– Только он тебе ахинеей башку проточит. – Предупредил Трифон.

– Да не понравится, вернется! – Успокоил Сан Саныч.

Тут же выключившись из темы, все с головой окунулись в веселье. Вновь спонтанно возникший хор исполнил «Хасбулат удалой», с надрывом протяжно подвывая. Только появление съестного, поданного в огромном блюде, прервало исполнение. Приступили к трапезе с тостами и прибаутками. На этот раз чудотворная жидкость, принятая в изрядном количестве, подвигла молодежь к танцам. Сан Саныч приволок откуда-то баян и Трифон, с умением свадебного музыканта, исполнил попури из шлягеров семидесятых годов. Почему-то делая основной упор на песню Чебурашки, хрипло подпевая «Пусть бегут неуклюже, пешеходы по лужам». Девчонки, с первых аккордов ринулись в пляс, пытаясь затащить с собой кавалеров. Митьку Валя, схватив за руку рывком борца сумо, вынесла в центр и, притоптывая, закружила вокруг с дурным всхлипыванием. Дмитрий, зная, противиться бесполезно, грузно затоптался на месте, с интересом поглядывая, как захваченные животным порывом мужчины, втягиваются в ритуальный пляс, поддаваясь безудержному влечению плоти. Даже Георгич и Сан Саныч ринулись тискать девок, хихикая и охая. Напрыгавшись до пота, Митька вывалился из клубка тел и, присев в уголочке, опять с раздражением почувствовал себя лишним на празднике жизни. Радость не проникала внутрь, будто водой окатывая кожу, стекала вниз, не принося свежести и веселья. Опять захотелось одиночества, и под шумок вышел из кают-компании. На палубе остаться одному не получилось. Сюда Георгич привел пышную повариху Матрену и, для удобства прислонив к стенке, порывисто принялся мять, пытаясь путем подножки завалить на спину. Дмитрий, стараясь не испортить борьбу нанайских мальчиков, незаметно ретировался к себе в каюту и, плюхнувшись на койку, попытался заснуть. Но, видимо этот день отличался повышенным магнитным фоном или какой другой аномалией, обитателей дебаркадера потянуло на любовь. По крайней мере, так казалось по звукам, доносившимся из-за стены. И как только в дверь заскреблись, и нетрезвый голос Вали позвал, Дмитрий, не раздумывая, затащил к себе девушку.
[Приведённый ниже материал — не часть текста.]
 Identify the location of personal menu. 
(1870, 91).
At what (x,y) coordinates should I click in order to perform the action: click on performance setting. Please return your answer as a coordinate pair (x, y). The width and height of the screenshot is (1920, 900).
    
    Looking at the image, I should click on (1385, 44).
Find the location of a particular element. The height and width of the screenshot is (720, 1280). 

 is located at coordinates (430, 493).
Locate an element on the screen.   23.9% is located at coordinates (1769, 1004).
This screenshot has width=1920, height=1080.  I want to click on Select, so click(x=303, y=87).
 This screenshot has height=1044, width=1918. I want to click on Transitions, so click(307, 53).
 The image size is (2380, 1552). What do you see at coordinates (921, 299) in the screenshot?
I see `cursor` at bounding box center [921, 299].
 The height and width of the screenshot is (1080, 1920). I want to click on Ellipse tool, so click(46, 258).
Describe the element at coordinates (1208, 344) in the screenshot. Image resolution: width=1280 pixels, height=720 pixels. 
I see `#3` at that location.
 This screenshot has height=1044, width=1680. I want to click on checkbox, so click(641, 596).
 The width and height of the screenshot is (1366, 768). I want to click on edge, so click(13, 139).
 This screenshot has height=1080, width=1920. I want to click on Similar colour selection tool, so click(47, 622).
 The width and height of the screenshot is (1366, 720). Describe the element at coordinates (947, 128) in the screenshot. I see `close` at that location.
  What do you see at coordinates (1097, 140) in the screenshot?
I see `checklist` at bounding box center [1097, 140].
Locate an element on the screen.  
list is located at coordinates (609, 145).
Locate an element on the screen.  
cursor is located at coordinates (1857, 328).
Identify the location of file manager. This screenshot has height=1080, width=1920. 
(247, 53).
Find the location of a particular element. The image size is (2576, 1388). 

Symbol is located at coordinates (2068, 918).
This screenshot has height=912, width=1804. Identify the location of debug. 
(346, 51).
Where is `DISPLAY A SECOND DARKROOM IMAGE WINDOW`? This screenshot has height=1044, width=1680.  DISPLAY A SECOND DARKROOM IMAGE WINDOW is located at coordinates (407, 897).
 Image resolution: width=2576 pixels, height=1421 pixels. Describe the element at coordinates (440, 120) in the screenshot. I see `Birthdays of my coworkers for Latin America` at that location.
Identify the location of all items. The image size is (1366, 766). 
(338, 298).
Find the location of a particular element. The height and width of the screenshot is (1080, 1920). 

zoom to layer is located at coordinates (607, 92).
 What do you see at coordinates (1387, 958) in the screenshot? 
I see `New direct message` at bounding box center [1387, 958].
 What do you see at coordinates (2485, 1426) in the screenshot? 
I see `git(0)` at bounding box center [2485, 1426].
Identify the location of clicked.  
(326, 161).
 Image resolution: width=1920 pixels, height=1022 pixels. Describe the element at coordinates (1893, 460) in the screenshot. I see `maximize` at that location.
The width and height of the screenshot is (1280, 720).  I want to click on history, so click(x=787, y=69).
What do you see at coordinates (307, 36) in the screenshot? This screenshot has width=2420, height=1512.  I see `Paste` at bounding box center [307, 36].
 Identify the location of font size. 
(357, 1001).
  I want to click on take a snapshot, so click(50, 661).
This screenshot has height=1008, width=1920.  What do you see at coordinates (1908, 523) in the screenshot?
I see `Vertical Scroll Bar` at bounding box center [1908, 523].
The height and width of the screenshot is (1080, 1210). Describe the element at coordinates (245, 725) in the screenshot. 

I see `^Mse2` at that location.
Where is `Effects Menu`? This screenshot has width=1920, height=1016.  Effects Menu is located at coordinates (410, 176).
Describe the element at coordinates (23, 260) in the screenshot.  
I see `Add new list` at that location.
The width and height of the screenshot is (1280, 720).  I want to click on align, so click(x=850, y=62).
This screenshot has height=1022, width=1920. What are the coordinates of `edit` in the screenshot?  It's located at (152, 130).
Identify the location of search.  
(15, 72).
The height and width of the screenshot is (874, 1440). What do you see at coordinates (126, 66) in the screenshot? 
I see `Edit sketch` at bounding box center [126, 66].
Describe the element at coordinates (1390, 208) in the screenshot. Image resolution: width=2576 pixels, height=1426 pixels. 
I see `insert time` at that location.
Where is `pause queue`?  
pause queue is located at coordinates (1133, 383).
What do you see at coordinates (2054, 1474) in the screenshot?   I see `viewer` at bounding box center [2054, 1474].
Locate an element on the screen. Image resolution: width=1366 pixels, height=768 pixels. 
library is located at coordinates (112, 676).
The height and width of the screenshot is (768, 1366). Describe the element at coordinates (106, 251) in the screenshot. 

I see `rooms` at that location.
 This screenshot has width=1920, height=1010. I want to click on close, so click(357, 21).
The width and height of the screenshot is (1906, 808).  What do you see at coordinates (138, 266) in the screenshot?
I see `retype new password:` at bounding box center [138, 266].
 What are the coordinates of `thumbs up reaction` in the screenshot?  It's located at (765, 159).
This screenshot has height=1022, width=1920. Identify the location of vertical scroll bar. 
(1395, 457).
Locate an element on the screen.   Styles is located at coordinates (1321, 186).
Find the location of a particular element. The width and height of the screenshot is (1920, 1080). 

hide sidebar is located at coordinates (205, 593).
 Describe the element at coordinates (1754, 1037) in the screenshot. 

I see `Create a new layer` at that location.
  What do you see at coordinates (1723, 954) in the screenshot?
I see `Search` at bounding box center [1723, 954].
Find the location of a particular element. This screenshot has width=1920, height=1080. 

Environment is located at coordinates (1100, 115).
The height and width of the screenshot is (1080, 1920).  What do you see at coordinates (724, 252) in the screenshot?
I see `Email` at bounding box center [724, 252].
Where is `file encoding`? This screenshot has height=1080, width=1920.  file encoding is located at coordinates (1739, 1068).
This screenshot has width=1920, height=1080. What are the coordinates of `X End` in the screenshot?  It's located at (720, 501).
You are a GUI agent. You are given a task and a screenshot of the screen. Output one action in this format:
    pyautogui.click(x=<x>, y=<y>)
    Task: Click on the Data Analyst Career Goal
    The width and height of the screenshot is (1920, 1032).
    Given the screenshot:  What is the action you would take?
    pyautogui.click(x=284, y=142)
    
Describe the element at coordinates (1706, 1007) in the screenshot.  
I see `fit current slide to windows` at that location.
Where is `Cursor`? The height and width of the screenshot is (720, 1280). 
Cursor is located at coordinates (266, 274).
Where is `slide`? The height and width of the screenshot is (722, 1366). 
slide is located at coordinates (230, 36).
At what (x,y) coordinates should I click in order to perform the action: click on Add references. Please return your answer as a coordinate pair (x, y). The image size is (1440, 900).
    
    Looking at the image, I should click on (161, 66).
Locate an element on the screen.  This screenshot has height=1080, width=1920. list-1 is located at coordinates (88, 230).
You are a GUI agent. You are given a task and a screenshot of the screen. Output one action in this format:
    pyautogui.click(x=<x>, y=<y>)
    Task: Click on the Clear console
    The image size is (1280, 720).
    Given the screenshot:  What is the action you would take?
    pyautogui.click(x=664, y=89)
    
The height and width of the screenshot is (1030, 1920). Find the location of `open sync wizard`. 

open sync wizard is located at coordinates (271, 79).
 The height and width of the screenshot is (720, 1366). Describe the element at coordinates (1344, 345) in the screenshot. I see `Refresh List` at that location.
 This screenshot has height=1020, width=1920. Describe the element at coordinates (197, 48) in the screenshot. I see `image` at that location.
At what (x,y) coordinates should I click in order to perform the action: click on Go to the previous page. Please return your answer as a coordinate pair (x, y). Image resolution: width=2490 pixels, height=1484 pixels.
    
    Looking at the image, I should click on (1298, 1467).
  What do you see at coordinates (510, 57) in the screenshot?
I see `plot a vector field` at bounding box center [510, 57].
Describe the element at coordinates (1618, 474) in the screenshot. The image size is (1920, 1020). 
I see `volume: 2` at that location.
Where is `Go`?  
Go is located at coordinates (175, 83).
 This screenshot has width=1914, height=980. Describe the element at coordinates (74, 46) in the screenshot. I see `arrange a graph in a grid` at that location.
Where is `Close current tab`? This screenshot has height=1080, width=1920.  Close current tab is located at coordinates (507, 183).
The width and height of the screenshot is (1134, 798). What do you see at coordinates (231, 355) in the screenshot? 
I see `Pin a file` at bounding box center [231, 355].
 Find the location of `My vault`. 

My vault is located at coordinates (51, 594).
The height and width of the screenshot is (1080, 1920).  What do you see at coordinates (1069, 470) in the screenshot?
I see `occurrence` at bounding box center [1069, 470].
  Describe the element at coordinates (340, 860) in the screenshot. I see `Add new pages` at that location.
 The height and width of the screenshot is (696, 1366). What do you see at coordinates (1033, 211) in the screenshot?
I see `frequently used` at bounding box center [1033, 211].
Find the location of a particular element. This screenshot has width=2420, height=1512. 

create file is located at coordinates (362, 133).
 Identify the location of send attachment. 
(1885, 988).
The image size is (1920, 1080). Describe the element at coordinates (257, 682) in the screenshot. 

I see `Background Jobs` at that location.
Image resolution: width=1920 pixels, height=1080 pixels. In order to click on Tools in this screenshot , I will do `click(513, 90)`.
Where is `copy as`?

Побудку произвел Трифон, с баяном пройдя вдоль кают, дуэтом с Георгичем исполнив в полный голос: «Нас утро встречает прохладой». День открыли купанием в обязательном порядке. Полумертвые люди, попадая в целебные объятья прохладной воды, оживали на глазах. Дмитрий, вместе со всеми принявший участие в водных процедурах, ощутил необыкновенную легкость источаемую водами волшебного озера. Будто заново родившиеся, свеженькие, все собрались в кают-компании. Георгич, прежде чем гости принялись завтракать творогом, яичницей и плюшками с чаем, огласил программу развлечений. Наступивший четверг был объявлен банным. Все мероприятия перенесли на берег, где у егерей срублена баня. Ответственными за доставку бутыли, назначили Сидорова и Николая. На попытку Дмитрия что-то сказать, Георгич отреагировал мгновенно:

– Митьку Трифон отвезет в распадок к утесу. Матрена соберет продукты на три дня. – Заметив, как заулыбался Митька, добавил: – Бытие определяет сознание. – И, постучав пальцем по бутыли башней возвышавшейся на столе, закончил: – А сознание определяет потребности. Вот и выходит, потребности определяют бытие.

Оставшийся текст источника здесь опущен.